As the Iran war drags on past its 60-day limit and the Strait of Hormuz's closure sends fuel prices soaring, Trump appears to believe everything will suddenly end. Somehow, Iran will finally agree to the U.S.'s demands despite refusing over the past several years since Trump left the treaty.
"They also have said that they think the war is just going to end magically, right?" Rosenberg said. "Just the way that COVID ended. He kept saying COVID is just going to end one day. The war is just going to end, and things are going to snap back to the way they were. And I think that is the widespread belief in the Republican Party now, that this is a temporary blip."
The reality, he continued, is that inflation data now show it has surpassed Americans' wages. Inflation not only went up, U.S. wholesale inflation, known as the Producer Price Index, increased to 6 percent, April numbers show, according to the Associated Press. It makes it the highest increase since December 2022.
"Remember, energy inflation is different than food inflation or different than other inflation because it affects anything that is transported. That also goes up in price," Rosenberg explained. "So, it’s like a multiplier through the economy. It’s not just a singular pillar of inflation."
The impact will likely be on food prices, he added.
"Trump and the Republicans, I think, are in a place of extraordinary denial and magical thinking about the depth of the hole that he’s digging for them right now because of the war," said Rosenberg.
All of it will have a major impact on the 2026 midterm elections.
"You can win an election just on voters being sick of the party in power and have the election that you want to have. And we’ve been having test cases around the election in all these special elections and other elections over the last 16 months. And things have been going very well for Democrats," Rosenberg noted.

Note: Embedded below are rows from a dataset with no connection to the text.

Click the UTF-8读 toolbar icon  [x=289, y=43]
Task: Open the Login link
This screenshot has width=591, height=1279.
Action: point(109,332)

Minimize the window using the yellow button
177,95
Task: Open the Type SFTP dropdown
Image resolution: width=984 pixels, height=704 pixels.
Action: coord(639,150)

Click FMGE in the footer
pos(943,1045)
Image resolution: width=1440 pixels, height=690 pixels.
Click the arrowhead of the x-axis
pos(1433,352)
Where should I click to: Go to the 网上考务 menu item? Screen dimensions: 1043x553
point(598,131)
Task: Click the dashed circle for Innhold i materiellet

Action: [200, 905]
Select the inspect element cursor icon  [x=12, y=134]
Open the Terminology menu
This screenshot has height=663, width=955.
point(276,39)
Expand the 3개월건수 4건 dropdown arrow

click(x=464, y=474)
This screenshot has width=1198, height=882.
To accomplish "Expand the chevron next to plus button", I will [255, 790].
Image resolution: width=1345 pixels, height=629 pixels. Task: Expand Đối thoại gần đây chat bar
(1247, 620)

Trump is in China this week, and one military expert said that Trump's goal is to get Xi Jinping to help him end the war since China purchases so much oil from Iran.
Sen. Lindsey Graham (R-S.C.) told Defense Secretary Pete Hegseth that Trump should "realize that the person you're talking to is propping up Russia and Iran." He claimed that if China wanted, it could have more influence than any other nation in ending the war.
Trump told reporters before leaving for China, "No, I don't think we need any help with Iran."